As is common with other sentencing guidelines, before identifying the starting point and category range the court must first consider culpability and harm
Question of culpability will be determined by whether or not the employer put in place satisfactory instructions, whether concerns were monitored, the extent of the failure, was it for example systemic failure within the organisation. Employer / employee engagement is also important, an employer’s failure to properly acknowledge and address employee concerns will amount to an aggravating factor.
These factors will also assist the court in determining whether the accident / incident was forseeable. If it was forseeable then culpability will be assessed as high.
The guideline makes a distinction between consequence (the seriousness of the harm risked) and the likelihood (the chance of that harm actually arising) of harm. The Court of Appeal, in R v Board of Trustees of the Science Museum  1 WLR 1171, explained that the test should be applied as meaning simply the risk that something may happen.
Once the ‘culpability’ and ‘harm’ categories are established, the turnover of the organisation will be used to allocate a particular sentencing matrix. There are different matrices depending on the size of the organisation:
- Micro – Turnover not more than £2 million
- Small – Turnover between £2 and £10 million
- Medium – Turnover between £10 and £50 million
- Large – Turnover over £50 million
Provision is made for ‘very large’ organisations, with the Guidelines stating that it may be necessary to move outside of the stated ranges. Unfortunately, no further guidance is given on how those calculations should be conducted.

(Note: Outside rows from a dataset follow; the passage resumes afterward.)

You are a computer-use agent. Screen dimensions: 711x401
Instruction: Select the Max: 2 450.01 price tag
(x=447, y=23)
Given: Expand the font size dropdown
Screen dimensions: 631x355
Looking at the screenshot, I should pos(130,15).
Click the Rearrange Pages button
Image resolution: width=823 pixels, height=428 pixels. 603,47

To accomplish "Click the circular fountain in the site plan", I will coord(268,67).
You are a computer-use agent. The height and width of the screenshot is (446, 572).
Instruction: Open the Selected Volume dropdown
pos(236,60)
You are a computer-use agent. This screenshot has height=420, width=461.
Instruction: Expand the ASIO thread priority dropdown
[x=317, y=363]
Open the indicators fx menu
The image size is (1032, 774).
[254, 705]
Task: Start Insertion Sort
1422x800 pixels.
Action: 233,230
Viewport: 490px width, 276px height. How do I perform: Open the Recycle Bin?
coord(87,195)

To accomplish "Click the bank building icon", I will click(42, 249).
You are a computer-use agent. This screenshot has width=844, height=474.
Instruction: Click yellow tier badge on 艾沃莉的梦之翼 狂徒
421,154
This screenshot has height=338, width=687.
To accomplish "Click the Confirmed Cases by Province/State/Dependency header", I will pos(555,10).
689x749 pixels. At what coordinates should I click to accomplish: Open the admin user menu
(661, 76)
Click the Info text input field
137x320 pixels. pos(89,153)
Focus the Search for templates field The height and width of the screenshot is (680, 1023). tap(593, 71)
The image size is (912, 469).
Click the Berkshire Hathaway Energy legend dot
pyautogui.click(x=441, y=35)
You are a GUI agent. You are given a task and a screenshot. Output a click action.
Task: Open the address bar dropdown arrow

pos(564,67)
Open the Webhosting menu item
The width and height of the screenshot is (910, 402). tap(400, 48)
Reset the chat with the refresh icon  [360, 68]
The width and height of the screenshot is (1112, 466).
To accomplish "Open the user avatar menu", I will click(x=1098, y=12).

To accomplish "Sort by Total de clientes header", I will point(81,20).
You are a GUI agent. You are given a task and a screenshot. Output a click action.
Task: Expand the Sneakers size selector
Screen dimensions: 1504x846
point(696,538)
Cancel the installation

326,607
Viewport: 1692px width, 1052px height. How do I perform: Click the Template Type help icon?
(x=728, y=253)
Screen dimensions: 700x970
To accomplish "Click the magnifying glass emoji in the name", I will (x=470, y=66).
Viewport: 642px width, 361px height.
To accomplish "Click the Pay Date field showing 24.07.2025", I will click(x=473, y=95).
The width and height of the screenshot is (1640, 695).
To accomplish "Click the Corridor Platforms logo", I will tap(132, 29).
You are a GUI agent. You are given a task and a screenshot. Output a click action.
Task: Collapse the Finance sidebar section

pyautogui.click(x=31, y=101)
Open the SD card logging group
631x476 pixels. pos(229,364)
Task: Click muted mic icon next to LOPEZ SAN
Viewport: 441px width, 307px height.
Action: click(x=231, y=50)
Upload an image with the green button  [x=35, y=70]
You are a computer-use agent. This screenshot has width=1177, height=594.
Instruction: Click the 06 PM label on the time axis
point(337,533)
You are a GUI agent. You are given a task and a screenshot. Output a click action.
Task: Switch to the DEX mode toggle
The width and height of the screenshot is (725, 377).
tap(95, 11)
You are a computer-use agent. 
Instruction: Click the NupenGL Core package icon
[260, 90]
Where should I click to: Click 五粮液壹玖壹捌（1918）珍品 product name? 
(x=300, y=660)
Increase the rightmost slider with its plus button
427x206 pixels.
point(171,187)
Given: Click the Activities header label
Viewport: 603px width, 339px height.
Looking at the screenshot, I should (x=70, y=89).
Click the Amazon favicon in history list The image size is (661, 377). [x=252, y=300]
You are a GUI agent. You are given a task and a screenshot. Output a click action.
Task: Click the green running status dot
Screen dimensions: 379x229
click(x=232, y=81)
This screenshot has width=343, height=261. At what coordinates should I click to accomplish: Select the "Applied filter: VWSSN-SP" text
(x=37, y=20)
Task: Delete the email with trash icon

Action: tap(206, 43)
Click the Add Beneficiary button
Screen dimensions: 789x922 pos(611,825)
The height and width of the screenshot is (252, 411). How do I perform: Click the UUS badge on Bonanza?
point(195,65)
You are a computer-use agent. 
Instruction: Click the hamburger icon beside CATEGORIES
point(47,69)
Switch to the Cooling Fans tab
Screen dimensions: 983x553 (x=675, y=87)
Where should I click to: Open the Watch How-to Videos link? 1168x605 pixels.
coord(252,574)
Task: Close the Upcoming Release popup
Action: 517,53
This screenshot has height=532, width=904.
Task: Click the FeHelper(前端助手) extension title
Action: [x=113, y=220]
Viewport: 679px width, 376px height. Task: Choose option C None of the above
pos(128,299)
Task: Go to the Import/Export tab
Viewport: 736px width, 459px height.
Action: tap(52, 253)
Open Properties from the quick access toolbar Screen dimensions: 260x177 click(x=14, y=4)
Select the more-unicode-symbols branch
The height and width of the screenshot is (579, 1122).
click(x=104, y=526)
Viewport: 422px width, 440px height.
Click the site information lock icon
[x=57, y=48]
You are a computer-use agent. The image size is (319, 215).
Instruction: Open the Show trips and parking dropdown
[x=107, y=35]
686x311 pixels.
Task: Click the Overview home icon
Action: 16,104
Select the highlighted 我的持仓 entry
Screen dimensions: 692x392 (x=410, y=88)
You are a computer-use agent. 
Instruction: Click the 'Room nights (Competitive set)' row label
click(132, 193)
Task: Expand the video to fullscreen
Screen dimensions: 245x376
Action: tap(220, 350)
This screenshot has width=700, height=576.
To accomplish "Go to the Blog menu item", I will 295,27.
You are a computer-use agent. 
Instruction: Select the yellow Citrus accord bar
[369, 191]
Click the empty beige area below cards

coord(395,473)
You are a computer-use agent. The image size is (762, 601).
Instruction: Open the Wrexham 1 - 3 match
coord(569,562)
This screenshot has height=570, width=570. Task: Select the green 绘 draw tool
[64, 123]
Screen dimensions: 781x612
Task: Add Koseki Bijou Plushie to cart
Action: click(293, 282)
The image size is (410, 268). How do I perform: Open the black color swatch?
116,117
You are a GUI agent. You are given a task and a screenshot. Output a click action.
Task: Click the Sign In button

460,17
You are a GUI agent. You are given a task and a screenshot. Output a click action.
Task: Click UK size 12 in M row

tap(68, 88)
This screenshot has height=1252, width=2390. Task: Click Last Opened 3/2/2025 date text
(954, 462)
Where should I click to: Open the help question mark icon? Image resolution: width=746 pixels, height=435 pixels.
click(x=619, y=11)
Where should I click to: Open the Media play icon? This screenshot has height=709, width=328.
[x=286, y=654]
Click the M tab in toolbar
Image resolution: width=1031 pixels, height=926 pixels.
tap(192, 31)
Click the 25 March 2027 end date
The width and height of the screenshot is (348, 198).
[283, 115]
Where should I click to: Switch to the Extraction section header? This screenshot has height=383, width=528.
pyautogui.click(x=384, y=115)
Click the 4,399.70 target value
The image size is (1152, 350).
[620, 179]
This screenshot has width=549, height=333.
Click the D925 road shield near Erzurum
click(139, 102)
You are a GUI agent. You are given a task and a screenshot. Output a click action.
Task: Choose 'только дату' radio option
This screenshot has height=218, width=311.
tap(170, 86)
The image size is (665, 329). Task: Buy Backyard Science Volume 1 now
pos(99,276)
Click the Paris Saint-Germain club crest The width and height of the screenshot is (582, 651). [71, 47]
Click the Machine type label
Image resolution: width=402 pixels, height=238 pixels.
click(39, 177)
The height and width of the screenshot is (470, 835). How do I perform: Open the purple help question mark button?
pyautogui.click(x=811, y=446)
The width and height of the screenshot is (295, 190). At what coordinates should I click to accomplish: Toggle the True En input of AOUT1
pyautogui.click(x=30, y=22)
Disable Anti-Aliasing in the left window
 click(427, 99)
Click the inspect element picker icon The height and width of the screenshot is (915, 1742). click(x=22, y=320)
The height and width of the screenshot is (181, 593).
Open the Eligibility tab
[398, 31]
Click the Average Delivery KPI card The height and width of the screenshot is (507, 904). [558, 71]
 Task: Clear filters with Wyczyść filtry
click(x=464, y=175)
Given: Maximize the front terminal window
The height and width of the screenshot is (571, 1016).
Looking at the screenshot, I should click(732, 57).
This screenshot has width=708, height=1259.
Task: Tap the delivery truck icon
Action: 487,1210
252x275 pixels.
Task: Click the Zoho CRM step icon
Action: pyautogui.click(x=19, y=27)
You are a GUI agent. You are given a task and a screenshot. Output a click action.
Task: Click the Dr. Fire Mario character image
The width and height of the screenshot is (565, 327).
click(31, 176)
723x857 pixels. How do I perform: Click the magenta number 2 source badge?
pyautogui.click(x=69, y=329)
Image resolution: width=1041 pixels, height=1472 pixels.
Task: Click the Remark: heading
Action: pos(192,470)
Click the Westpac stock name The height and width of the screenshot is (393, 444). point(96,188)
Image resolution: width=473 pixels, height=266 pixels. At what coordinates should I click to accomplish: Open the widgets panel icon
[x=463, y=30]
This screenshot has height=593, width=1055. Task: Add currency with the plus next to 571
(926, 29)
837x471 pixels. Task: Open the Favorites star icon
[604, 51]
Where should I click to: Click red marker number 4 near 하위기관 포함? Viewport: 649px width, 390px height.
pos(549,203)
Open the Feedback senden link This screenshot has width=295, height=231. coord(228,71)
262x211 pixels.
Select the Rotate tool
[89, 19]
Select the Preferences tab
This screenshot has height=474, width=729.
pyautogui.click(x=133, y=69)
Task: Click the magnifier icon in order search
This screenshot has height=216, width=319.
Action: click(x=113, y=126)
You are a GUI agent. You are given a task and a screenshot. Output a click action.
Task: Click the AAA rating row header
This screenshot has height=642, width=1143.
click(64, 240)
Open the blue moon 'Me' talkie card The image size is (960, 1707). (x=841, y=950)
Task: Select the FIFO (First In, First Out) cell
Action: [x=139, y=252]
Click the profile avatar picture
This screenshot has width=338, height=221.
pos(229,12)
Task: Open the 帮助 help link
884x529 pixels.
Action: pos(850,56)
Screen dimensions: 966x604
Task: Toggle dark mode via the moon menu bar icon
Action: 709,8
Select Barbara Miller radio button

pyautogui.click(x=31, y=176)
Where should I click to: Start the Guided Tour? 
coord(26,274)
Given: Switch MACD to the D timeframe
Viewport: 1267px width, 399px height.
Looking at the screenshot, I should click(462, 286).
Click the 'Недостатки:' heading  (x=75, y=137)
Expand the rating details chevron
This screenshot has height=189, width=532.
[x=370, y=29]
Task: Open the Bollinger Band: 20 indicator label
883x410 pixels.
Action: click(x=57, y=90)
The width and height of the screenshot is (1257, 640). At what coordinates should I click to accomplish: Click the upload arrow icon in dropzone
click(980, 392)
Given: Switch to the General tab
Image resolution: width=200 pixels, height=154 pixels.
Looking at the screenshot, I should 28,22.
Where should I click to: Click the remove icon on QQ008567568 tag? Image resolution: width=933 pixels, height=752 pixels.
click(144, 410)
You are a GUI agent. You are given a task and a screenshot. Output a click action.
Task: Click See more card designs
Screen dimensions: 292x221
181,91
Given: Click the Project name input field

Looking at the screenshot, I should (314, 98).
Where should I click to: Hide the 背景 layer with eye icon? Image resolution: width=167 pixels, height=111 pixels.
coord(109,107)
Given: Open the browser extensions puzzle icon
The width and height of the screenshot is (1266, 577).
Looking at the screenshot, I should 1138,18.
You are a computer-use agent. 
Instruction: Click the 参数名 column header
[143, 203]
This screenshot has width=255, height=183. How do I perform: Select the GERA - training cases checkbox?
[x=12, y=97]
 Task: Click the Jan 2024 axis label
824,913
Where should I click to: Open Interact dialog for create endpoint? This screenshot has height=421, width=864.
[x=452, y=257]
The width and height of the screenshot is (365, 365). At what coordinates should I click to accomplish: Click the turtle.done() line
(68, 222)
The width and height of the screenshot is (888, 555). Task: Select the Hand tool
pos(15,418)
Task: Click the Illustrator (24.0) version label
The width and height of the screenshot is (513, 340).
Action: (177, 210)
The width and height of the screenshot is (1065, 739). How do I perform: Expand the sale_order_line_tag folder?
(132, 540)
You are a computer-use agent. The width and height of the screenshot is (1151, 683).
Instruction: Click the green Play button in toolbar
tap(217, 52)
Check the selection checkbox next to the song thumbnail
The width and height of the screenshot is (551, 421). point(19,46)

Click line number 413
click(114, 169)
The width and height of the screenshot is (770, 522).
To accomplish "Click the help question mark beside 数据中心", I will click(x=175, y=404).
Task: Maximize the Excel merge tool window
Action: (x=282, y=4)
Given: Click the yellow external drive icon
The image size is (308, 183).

Once the matrix has been used to determine the fine range, it will then be for the Court to engage in the normal sentencing exercise and follow the following process:
- Consider any mitigating and aggravating features of the case, as listed in the Guidelines;
- Ensure that the fine is proportionate to the means of the offender;
- Consider other factors that may warrant adjustment of the fine, such as the impact of any fine on the local economy; and
- Apply a reduction for a guilty plea (where appropriate).
Whilst the figures used within the Guidelines provide some clarity to the sentencing process, the above four stages still maintain a level of unpredictability about the fine to be imposed. There will be cases with similar fact patterns that may still differ in the level of fine, perhaps due to the mitigating and/or aggravating features that are applicable.